*Document excerpt:*
Archery GB and Help for Heroes have teamed up to search for potential serving or veteran military athletes who have the potential to win gold at the Tokyo 2020 Paralympic Games.
The team spent the weekend (1/2 Aug) in Plymouth with hopeful archers from the area and further afield at an indoor range at Devonport Naval Base and an outdoor range at the MOD’s Bull Point sports ground in the city.
Some participants have been honing their skills as part of the archery club at Help for Heroes’ Plymouth Recovery Centre. Others have already taken part in competitions for wounded forces such as the Invictus Games in London and the Warrior Games in the USA. Some were complete novices hoping that coaches may spot a talent for archery.
Royal Navy Leading Hand Gemma Dacey, who is serving with Hasler Rehabilitation Unit in Plymouth and uses the Help for Heroes Recovery Centre in Devonport Naval Base, suffers from back and leg pain as a result of complex regional pain syndrome, which developed from an ankle injury. She is in constant pain and sometimes has to use a wheelchair to get around. But her physical wounds, while more obvious, are the lesser of the things she has to overcome.
Gemma faces a daily battle against a hidden wound; anxiety. She struggles to cope with crowds and noise, but fortunately is able to recognise when she is feeling unsure and can put into place coping strategies that she has been taught, including guided meditation with an audio track.
For Gemma, archery has proved to be the ultimate distraction: “I’d describe my anxiety as feeling like I’ve got pins and needles in my brain,” said Gemma. “Everything goes fuzzy. From there I know I’m going to drop. My breathing changes and the slightest touch from anywhere, even a blade of grass, will send me into uncontrollable twitches. I become really sensitive to everything in my environment; touch, noises; my body registers it 100 times more than what I’d feel normally.
“When I know I’m getting anxious I normally take myself out the situation. I need to be alone, I use guided meditation. It helps you recognise what’s going on so you can control it rather than changing what you’re doing.

*Dataset extract:*
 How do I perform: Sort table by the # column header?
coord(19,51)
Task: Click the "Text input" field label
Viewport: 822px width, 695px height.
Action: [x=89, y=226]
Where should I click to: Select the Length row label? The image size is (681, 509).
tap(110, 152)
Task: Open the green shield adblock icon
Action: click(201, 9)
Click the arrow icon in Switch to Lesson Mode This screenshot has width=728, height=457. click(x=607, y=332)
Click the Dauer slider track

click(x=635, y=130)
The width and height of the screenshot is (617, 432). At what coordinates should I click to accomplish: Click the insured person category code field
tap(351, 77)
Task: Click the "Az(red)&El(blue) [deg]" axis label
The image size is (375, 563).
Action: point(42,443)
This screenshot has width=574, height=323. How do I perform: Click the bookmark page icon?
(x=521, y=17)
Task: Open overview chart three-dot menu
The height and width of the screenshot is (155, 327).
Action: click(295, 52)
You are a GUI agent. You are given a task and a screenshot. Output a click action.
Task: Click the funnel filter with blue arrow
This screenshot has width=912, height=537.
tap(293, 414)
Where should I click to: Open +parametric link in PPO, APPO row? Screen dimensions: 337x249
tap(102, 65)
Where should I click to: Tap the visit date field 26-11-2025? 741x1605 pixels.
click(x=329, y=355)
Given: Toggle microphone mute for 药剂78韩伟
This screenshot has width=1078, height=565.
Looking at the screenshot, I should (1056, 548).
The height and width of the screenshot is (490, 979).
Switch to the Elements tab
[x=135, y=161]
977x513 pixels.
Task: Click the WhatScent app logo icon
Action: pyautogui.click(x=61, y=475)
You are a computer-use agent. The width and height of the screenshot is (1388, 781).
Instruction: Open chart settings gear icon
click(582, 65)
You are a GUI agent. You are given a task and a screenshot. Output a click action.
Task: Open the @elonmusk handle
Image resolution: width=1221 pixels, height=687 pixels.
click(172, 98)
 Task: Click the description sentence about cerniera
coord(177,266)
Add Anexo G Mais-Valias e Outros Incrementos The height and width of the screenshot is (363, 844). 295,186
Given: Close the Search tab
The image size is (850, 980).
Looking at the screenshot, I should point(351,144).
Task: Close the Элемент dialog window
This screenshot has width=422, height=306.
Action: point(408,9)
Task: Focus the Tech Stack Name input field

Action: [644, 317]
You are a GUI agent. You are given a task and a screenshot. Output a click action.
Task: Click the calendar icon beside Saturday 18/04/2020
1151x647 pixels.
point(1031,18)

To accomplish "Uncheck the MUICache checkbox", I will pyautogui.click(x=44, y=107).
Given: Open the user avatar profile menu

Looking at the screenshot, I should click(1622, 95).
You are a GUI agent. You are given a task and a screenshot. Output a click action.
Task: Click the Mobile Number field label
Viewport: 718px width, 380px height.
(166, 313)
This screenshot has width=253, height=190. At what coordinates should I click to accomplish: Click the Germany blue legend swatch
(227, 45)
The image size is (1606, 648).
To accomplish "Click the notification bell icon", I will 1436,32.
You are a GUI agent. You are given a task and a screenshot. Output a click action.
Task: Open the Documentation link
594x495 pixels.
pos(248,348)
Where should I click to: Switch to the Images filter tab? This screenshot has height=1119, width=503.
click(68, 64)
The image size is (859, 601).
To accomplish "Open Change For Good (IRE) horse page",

*Required task A:* Translate this sentence from the archery article into Spanish: "Some were complete novices hoping that coaches may spot a talent for archery."
*Required task B:* Condense the paragraph of the archery article beginning "Royal Navy Leading Hand Gemma Dacey" into a shorter version that keeps its main facts.
Rely only on the archery article for what follows, not on the lines.

*Final answer A:* Algunos eran principiantes absolutos que esperaban que los entrenadores descubrieran en ellos un talento para el tiro con arco.

*Final answer B:* Royal Navy Leading Hand Gemma Dacey serves with Hasler Rehabilitation Unit in Plymouth and uses the Help for Heroes Recovery Centre in Devonport Naval Base. An ankle injury led to complex regional pain syndrome, which causes her back and leg pain. She is in constant pain and sometimes needs a wheelchair. Still, these physical wounds are the lesser of what she has to overcome.